* [Passage shown]:
TUTTLE, Circuit Judge:
This action was brought by the San Antonio Newspaper Guild (hereinafter Union) under Section 301 of the Labor Management Relations Act, as amended, 29 U.S.C.A. § 185, for enforcement of an arbitrator’s award. On the basis of a different arbitrator’s subsequent interpretation of the original award, the district court entered summary judgment in favor of the Company, and the Union now appeals. We affirm in part and reverse in part.
The facts are as follows: On May 6, 1971, John Sweet, a sports reporter, was discharged by the Company and was at that time given severance pay in the amount of $4,760.28 and pay in lieu of notice in the amount of $340.02. In due course Sweet grieved his discharge pursuant to a collective bargaining agreement then in effect which provided for final resolution of disputes by arbitration.1 On September 20, 1971, an arbitration hearing was held before Arbitrator Peter Florey who thereafter rendered the following award:
“(1) Grievant shall be reinstated forthwith without loss of seniority.
(2) Grievant shall be made whole for any loss in earnings for the period of May 6, 1971, to July 23, 1971, and from September 20, 1971, to the date of his reinstatement.
(3) The Publisher shall comply with the mandate of Article IV, Section 1.”
It is the second directive in this award which led to the dispute here involved. By letter of January 10, 1972, the Business Manager of the Company advised Sweet that he was subject to immediate reinstatement, but that Sweet should first contact the business office to resolve the financial details of his reinstatement. The parties, however, could not reach agreement on the financial implementation of the award. The Company’s position was that the amount it would otherwise have owed Sweet as back pay for the period prior to his reinstatement ($4,386.26) should be set-off against the total of Sweet’s interim earnings of $3,560.00, his severance pay of $4,760.28, and pay in lieu of notice of $340.02. Under this method of computation there existed an overage of $4,274.-04 in Sweet’s favor which, the Company claimed, he was obliged to repay. Sweet, however, was of the view that the award required the Company to pay him the full amount of back pay for the period specified, the only permissible deduction therefrom being payments for unemployment compensation which, in his case were not made. He therefore declined the Company’s proposed financial settlement, although he offered to return to work prior to resolution of the [823]*823financial issues which he advised should be worked out with the Union’s attorney.

* [Work to complete]:
(1) Answer these questions about the court opinion on John Sweet's arbitration award:
(a) Which organization brought the action?
(b) On what date was the arbitration hearing held, and before which arbitrator?
(c) What amount did the Company say it would otherwise have owed Sweet as back pay for the period before his reinstatement?
(2) Pick up the court opinion on John Sweet's arbitration award and write the next part, starting after its last sentence.

* [Records shown]:
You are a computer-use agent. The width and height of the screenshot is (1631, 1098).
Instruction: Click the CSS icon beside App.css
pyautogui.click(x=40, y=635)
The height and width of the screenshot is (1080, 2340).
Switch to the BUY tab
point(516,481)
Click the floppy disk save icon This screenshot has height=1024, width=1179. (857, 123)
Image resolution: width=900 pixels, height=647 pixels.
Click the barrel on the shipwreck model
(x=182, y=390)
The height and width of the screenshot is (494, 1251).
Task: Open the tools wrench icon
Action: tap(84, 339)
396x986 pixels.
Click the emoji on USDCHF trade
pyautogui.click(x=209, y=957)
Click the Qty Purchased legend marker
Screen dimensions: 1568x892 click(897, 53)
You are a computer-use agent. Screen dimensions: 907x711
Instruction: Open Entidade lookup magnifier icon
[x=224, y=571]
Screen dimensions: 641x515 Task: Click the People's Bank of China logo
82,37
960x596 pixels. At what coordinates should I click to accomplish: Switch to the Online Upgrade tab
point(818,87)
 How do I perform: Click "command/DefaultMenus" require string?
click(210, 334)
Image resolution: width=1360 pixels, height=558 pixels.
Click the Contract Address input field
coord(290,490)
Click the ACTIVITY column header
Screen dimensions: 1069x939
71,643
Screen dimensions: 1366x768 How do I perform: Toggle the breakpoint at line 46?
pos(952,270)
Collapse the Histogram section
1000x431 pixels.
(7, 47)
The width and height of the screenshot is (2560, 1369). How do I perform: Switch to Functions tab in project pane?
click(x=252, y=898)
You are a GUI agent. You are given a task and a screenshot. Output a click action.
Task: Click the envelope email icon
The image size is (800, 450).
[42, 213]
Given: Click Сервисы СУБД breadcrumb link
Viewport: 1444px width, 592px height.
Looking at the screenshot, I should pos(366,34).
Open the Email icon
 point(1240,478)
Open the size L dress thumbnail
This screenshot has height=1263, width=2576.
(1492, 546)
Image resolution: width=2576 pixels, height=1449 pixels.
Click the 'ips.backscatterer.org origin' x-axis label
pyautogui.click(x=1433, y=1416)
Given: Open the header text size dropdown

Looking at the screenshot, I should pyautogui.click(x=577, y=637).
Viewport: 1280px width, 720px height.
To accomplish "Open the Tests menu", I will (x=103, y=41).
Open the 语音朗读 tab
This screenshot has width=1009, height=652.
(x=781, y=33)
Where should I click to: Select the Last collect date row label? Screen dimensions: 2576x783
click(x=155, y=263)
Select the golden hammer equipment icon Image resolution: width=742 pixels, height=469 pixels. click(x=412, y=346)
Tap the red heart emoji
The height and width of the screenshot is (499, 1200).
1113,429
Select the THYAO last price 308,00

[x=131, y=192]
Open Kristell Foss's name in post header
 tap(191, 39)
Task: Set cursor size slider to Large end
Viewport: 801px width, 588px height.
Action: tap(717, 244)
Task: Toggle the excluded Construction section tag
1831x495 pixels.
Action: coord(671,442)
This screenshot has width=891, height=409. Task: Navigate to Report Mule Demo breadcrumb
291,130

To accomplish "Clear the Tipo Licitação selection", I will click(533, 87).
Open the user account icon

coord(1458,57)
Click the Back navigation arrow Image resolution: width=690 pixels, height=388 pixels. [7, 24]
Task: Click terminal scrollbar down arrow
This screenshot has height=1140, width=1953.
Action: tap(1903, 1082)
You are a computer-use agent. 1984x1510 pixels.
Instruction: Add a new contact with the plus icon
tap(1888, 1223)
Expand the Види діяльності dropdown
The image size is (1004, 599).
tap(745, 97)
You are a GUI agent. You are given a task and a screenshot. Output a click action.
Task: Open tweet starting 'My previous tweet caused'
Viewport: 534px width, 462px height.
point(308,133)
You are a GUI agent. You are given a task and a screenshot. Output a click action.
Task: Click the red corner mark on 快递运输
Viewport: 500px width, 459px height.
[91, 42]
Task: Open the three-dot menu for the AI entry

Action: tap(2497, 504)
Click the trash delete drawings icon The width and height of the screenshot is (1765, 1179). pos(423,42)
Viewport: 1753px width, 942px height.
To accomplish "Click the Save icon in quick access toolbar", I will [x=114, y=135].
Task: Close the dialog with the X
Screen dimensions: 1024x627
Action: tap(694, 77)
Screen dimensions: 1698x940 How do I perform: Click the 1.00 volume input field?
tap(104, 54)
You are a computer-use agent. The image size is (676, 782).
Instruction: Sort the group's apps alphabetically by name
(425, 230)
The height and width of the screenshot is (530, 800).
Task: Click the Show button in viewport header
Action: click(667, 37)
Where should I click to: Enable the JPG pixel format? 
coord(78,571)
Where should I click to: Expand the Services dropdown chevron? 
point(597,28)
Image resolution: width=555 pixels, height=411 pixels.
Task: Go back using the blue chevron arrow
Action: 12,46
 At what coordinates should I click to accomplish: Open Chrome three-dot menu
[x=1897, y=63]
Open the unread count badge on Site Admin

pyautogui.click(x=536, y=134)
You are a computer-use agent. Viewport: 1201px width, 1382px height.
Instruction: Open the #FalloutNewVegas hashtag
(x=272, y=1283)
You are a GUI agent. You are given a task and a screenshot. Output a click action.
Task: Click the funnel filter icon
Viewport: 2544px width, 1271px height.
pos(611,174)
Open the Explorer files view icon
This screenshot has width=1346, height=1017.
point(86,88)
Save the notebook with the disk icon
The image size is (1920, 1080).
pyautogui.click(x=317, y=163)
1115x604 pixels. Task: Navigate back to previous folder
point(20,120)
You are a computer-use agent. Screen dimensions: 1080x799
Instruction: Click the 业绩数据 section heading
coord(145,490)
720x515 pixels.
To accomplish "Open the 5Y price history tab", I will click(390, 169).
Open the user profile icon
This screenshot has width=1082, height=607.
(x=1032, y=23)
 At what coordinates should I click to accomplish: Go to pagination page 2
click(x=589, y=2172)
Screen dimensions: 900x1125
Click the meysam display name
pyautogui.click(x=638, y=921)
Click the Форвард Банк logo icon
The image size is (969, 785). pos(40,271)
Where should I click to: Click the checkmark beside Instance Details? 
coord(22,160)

* [Results by task]:
(1)
(a) The San Antonio Newspaper Guild.
(b) September 20, 1971, before Arbitrator Peter Florey.
(c) $4,386.26.

(2)
The parties remained at odds with the result that on January 20, 1972, the Company requested the Union to join it in a request to Arbitrator Florey for clarification of his award. The Union refused to do so on the premise that the original award was unambiguous, making no provision for any of the deductions which the Company claimed.
On January 20, 1972, the Company filed a grievance against the Union, pursuant to the grievance machinery of the collective bargaining agreement, seeking return of the overage of dismissal pay and pay in lieu of notice received by Sweet. Shortly thereafter the Union brought this action in the district court for enforcement of Arbitrator Florey’s award. While the court action was pending, the Company invoked the procedures of the American Arbitration Association to secure arbitration for the purpose of interpreting the financial aspects of Arbitrator Florey’s original award. Thereafter the Company and the Union jointly selected Arbitrator Guy Horton before whom a second arbitration hearing was held on April 1, 1972. Although both parties fully participated in this hearing, the Union contended throughout that Arbitrator Horton was without jurisdiction to consider the matter and that a finding on the merits would be of no force and effect. Upon hearing Arbitrator Horton concluded as follows:
“(1) The Arbitrator has jurisdiction to interpret the award of Arbitrator Peter Florey.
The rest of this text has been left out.